On parle de "run", mais il y a aussi du "home invasion", du "survival". La Terre et le sang joue de tous ces codes ?

C'est certain, il y a de ça, et dieu sait que je ne suis pas américain dans l'âme et que je suis contre le port d'armes. Mais en termes de codes, c'est un univers qui me plaît, j'aime beaucoup ces films-là. C'est du pur cinoche, c'est du sensitif, il n'y a que les bruits qui parlent, dans des blocs de 2-3 mn sans dialogues, avec une thématique de western derrière... c'est aussi ce qu'on aime dans des films comme Die Hard : comment on fait quand on a un deux coups contre des AK-47 ? On peut le représenter avec des dialogues, mais c'est encore mieux quand cela se fait graphiquement.

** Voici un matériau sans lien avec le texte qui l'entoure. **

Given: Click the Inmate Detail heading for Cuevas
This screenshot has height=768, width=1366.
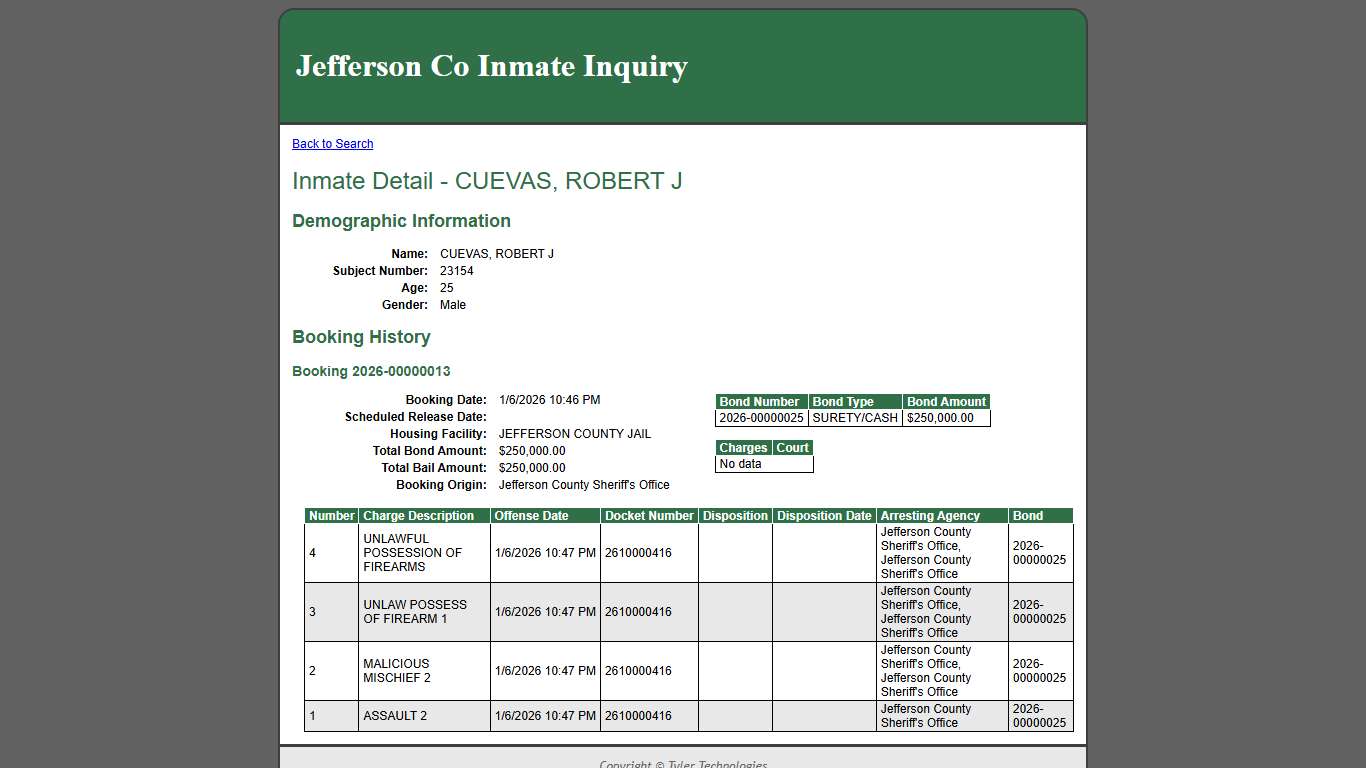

Tu t'es entouré de plusieurs talents pour faire La Terre et le sang, dont l'écrivain et scénariste Jérémie Guez. Comment est-ce qu'on écrit l'action ?

J'avais produit le premier film de Jérémie, et on a aussi co-écrit Lukas. Je n'écris jamais seul, c'est comme le ping-pong, c'est mieux à deux ou à trois, et la clé c'est de bosser. Après ce qui compte, quand on se met ensemble pour un scénario, il faut avoir le même langage, les mêmes références, ça va bien plus vite. Dans La Terre et le sang, il y a de l'aridité, de l'épure, je voulais faire un film organique, avec de la matière, des décors, des déplacements, donc je réécris aussi après, selon les décors naturels sur lesquels on travaille, pour faire du sur-mesure.

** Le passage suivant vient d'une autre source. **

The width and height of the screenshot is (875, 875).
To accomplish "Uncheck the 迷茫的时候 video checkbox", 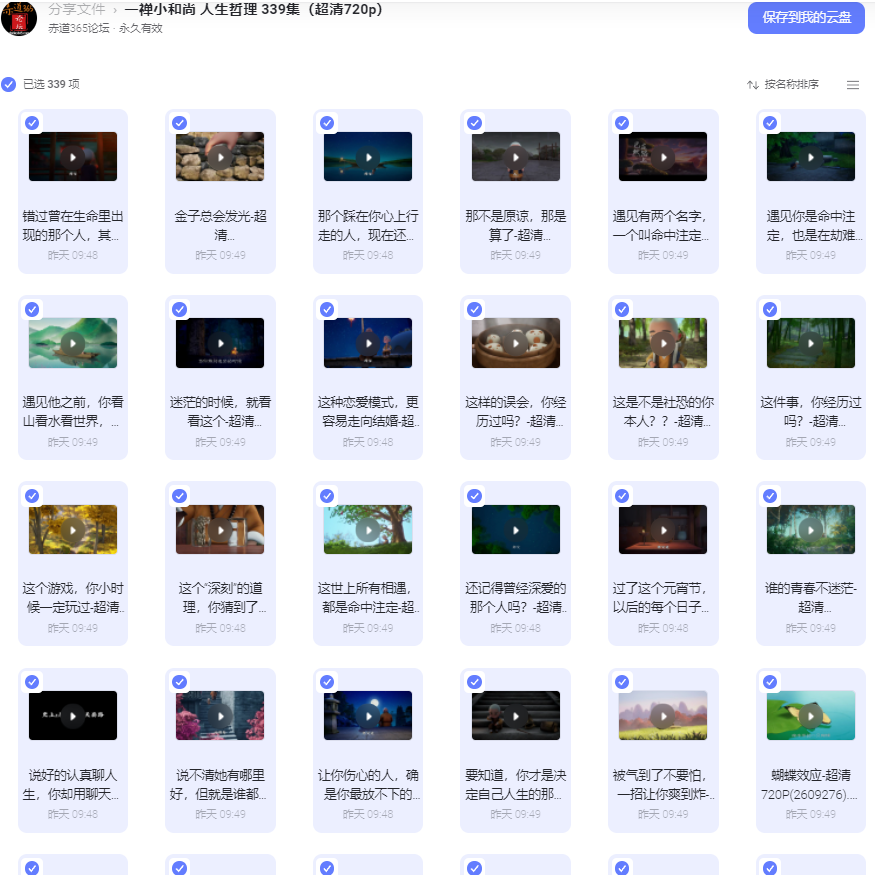I will (x=179, y=309).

Les scènes d'action, ce n'est que du sur-mesure, c'est particulier et excitant, mais il faut constamment rebondir avec les impératifs qui tombent.

Là c'est de la forêt, des bois, c'est très spécial. C'est une partie très intéressante du travail, que j'ai découverte aussi avec la fabrication de Rambo, tous les repérages qui avaient été faits, la grotte, les endroits d'où on doit sauter, etc.

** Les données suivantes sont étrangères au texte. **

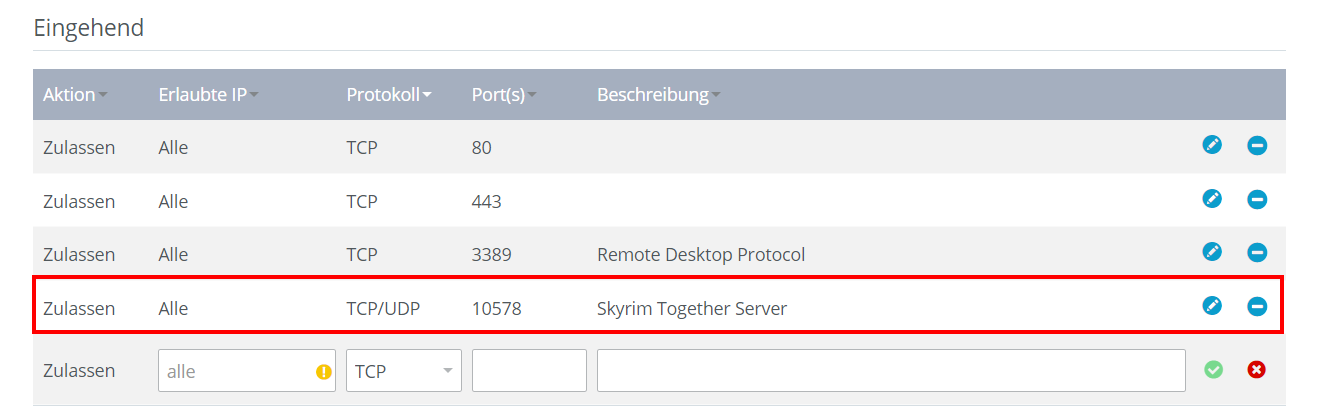The image size is (1317, 411).
Task: Cancel new rule with red X
Action: [x=1257, y=370]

Comment s'est passée l'association avec Netflix ?

Braqueurs avait fait tout le circuit classique, sortie dans les salles, Blu-ray et DVD, et il a été racheté par Netflix. Il a cartonné, j'ai été le premier étonné, je recevais plein de messages du monde entier. Il a sur-performé à l'international, et Netflix nous a invités au siège à Amsterdam, en demandant ce que j'avais envie de faire. Je ne conçois pas du tout Netflix comme un plan B, un film comme La Terre et le sang sera dix fois plus fort sur la plateforme.

Qu'est-ce que l'arrivée de Netflix et de son offre "studio" changent pour les professions du cinéma ?

Moi qui viens d'un milieu rural, quand j'ai commencé il y a vingt ans, j'ai découvert un milieu d'héritiers. C'est très bien et tant mieux pour eux, mais on peut dire que le château fort était plutôt bien fermé. Ce qui est génial avec Netflix, c'est qu'ils ne sont pas dans cette configuration. Ils vont faire confiance à de jeunes metteurs en scène et permettre de faire du genre, d'ouvrir. L'important c'est d'arriver avec un bon concept, un bon script, une idée forte de mise en scène.

Si on parle du film de genre français, c'est mort pour sortir dans les cinémas. Ça arrivera par les plateformes, on le voit déjà, des super films arrivent et n'auraient pas vu le jour sans elles.

Les salles vont continuer d'exister avec un cinéma formaté. À quinze euros la place, il faut avoir du grand spectacle populaire, façon Avengers, des grosse productions qui coûtent très chères et qu'on apprécie en THX, et dont je suis fan. Mais en termes de risques et de financement, aujourd'hui des films comme Uncut Gems ne peuvent pas arriver en salles, ou alors ils plafonnent vite en entrées et arrivent en cinéma d'art et d'essai. Donc ce qui est génial, c'est que Netflix propose de pouvoir sur-performer avec des films qui auraient été très restreints dans le circuit traditionnel. Je trouve ça sain, ça rabat les cartes. Netflix est le meilleur vidéo-club du monde. J'ai le même plaisir à scroller la homepage que celui que j'avais gamin à me promener dans les rayons de mon vidéo-club.

Quelle est la suite ? Est-ce qu'on verra bientôt le projet Alain Prost ?

Alors pour Prost, le tournage est prévu en juin 2021.  Je suis en ce moment sur un autre projet, que je fais de nouveau avec Netflix. J'étais en pleine préparation, donc en ce moment, comme pour tout le monde, c'est à l'arrêt. Mais on s'y remet dès que possible, et on va bientôt l'annoncer.

De nouveau avec Sami Bouajila ?

(Rires) Non, malheureusement Sami n'y sera pas. Ç'aurait été avec plaisir mais pour des raisons scénaristiques, cette fois-ci je ne peux pas.